Pixel coordinate grounding data:
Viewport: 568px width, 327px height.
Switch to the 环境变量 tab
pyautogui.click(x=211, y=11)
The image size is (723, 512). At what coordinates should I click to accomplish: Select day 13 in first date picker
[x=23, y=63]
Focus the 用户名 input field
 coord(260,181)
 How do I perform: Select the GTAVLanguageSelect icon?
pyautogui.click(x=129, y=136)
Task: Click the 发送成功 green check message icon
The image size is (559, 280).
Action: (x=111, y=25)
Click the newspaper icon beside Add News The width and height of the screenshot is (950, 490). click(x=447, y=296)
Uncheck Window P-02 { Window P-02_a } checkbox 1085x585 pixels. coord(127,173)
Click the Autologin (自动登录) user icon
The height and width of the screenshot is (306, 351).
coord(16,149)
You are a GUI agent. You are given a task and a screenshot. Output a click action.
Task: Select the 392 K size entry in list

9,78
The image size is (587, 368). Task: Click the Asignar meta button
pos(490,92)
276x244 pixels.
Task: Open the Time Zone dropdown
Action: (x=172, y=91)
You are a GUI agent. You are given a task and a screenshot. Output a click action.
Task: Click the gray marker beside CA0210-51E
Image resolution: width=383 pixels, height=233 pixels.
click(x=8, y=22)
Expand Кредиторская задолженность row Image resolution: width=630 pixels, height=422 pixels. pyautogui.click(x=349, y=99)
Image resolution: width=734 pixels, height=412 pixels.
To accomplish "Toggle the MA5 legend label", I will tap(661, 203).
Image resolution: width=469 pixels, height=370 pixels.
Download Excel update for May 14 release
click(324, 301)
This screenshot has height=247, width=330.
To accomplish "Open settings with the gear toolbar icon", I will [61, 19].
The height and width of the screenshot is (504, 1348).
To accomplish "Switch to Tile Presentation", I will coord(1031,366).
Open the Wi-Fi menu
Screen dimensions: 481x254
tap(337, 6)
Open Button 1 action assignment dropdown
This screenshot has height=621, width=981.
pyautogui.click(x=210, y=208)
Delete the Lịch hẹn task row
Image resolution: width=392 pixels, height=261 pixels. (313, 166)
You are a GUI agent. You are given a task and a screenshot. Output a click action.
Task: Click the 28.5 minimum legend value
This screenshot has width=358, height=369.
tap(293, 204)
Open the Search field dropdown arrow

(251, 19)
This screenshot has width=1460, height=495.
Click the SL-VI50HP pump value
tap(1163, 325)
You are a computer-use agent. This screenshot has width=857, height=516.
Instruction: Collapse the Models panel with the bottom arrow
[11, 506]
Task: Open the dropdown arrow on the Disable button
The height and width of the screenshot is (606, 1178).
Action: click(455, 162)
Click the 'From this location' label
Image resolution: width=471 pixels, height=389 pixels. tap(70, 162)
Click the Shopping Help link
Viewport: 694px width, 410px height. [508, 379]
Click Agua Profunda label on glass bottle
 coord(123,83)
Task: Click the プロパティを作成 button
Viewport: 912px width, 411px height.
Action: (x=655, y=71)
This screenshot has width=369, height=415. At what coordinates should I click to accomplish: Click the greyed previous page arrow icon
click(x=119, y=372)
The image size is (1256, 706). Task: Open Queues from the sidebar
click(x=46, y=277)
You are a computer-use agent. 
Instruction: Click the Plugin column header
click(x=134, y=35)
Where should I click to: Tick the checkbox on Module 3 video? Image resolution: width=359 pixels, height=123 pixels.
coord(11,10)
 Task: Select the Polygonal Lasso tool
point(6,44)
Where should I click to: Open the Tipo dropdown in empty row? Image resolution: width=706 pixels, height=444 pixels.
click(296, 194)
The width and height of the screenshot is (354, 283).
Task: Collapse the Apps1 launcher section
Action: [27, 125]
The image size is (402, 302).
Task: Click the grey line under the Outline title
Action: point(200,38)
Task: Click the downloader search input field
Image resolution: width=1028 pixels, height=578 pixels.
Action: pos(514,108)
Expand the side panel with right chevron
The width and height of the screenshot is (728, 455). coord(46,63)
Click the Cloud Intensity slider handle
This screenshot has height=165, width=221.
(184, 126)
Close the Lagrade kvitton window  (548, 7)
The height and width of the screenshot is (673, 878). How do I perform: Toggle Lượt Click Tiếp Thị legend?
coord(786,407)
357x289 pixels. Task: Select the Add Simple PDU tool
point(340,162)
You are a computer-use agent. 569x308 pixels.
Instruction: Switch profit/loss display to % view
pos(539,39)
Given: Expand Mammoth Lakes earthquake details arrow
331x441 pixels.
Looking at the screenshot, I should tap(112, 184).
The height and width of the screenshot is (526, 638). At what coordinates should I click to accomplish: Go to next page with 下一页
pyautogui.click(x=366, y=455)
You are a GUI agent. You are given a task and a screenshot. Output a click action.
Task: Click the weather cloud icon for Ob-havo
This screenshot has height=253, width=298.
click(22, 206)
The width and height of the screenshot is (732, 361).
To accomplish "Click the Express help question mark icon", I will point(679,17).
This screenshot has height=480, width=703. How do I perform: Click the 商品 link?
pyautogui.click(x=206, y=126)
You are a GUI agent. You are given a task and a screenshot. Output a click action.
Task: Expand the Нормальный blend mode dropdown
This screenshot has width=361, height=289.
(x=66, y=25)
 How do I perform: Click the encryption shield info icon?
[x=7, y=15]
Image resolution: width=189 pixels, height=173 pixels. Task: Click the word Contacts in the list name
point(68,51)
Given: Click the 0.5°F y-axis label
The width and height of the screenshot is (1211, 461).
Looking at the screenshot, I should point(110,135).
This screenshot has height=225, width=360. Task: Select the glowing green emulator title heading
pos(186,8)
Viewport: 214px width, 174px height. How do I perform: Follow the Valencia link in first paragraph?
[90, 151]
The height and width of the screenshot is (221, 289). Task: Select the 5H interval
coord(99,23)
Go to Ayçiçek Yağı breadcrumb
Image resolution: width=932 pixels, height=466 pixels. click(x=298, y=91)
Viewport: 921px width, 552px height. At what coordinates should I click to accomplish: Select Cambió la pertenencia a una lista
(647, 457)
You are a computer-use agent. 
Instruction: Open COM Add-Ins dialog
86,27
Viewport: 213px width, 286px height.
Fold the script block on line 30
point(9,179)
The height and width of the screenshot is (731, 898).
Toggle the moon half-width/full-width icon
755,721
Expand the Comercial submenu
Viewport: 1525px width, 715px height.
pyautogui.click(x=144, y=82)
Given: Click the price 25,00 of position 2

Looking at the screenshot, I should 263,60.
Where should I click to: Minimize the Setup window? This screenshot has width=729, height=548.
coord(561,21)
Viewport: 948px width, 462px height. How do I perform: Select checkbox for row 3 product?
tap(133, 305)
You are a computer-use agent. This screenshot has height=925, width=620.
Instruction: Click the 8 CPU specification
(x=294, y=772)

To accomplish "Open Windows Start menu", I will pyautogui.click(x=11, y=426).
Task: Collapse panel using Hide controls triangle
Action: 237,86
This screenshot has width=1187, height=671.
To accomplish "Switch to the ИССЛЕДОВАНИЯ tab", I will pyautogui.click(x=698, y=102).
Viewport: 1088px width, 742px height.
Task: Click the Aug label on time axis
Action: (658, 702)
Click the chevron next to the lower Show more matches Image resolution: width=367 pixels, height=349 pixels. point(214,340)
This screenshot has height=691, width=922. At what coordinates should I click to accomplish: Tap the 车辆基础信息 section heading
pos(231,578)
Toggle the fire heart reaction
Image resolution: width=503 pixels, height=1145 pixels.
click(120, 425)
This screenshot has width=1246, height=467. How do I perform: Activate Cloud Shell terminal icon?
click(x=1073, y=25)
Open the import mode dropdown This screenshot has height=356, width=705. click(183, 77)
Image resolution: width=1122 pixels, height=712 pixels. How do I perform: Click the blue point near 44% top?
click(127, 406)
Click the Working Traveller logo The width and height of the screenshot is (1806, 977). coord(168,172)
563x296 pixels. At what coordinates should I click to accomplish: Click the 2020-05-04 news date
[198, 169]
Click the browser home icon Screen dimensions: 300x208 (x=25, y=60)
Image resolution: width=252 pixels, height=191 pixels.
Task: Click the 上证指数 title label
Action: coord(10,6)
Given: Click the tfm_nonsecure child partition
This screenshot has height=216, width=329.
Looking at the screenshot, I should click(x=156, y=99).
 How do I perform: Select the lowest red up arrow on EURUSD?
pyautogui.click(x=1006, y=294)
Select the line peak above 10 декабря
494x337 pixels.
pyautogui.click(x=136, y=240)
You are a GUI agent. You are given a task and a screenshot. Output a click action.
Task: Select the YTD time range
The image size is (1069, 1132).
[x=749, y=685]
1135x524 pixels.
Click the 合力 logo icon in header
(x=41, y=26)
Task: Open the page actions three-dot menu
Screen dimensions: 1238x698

EXERCISE DETAILS: Starting at the line above that holds "Task: Click the 发送成功 green check message icon" and ending at the line that holds "Click the newspaper", transcribe each line exactly and include no other lines.

RESPONSE TO THE EXERCISE:
Task: Click the 发送成功 green check message icon
The image size is (559, 280).
Action: (x=111, y=25)
Click the newspaper icon beside Add News The width and height of the screenshot is (950, 490). click(x=447, y=296)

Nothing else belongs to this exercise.